Shakespeare for Squirrels

He's back! Pocket washes up on a Grecian beach in Shakespeare for Squirrels, Christopher Moore's third hilarious adventure (after Fool and The Serpent of Venice) starring the Fool of Dog Snogging, along with the great beef-brained Drool and the chapeau-obsessed (perfect forking French, eh?) Jeff the monkey. Set adrift by pirates, the trio is rescued by Cobweb the fairy in a nick-of-time turn of fortunes that leads to magical, bawdy, exuberant antics, with a murder mystery thrown in.

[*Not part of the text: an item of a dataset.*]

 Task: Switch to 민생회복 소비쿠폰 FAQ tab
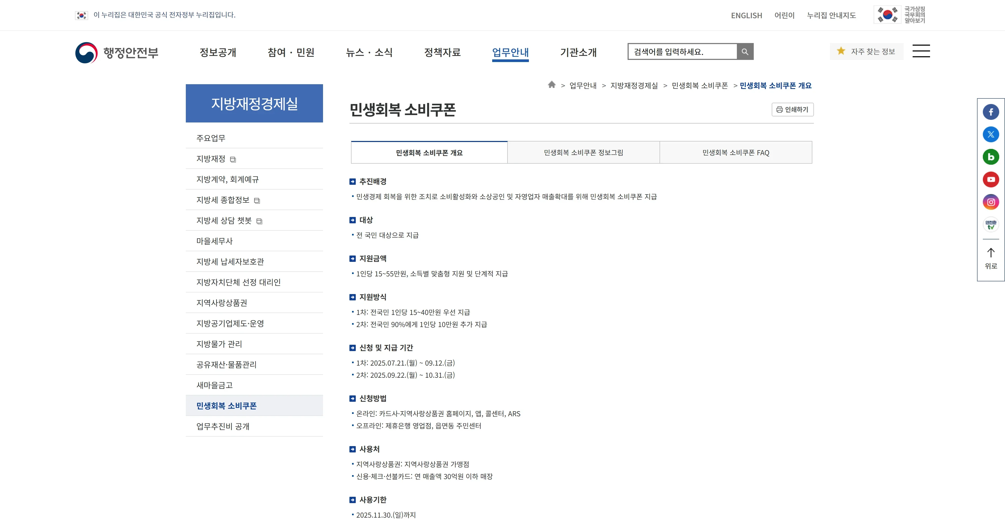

As in his previous 16 novels, (Lamb; Sacré Bleu) Moore parodies classic works, and A Midsummer Night's Dream is the perfect framework for Shakespeare for Squirrels, with bits from mythology and the Bard. In a delightful afterword, Moore shares how he blended these elements; reading this first might enhance appreciation of Pocket et al. Nighttime frivolity reigns, but danger is real. After just one night in Greece and a surprise shag with Cobweb, whose lust for Pocket is insatiable, Pocket is wrongly accused of killing Puck, the esteemed jester. He must find the murderer, while convincing both Tatiana, queen of the fairies, and Theseus, ruler of Athens, that he is also fulfilling their commands. And Oberon, the Shadow King, and his goblins are not to be slighted. "The play's the thing," of course, and in a rollicking climax the Mechanicals, a troupe of local merchants, perform for their lives, Pocket scripting from the stage. "We have no master but the road," Pocket announces when all has ended well. --Cheryl McKeon, bookseller, Market Block Books, Troy, N.Y.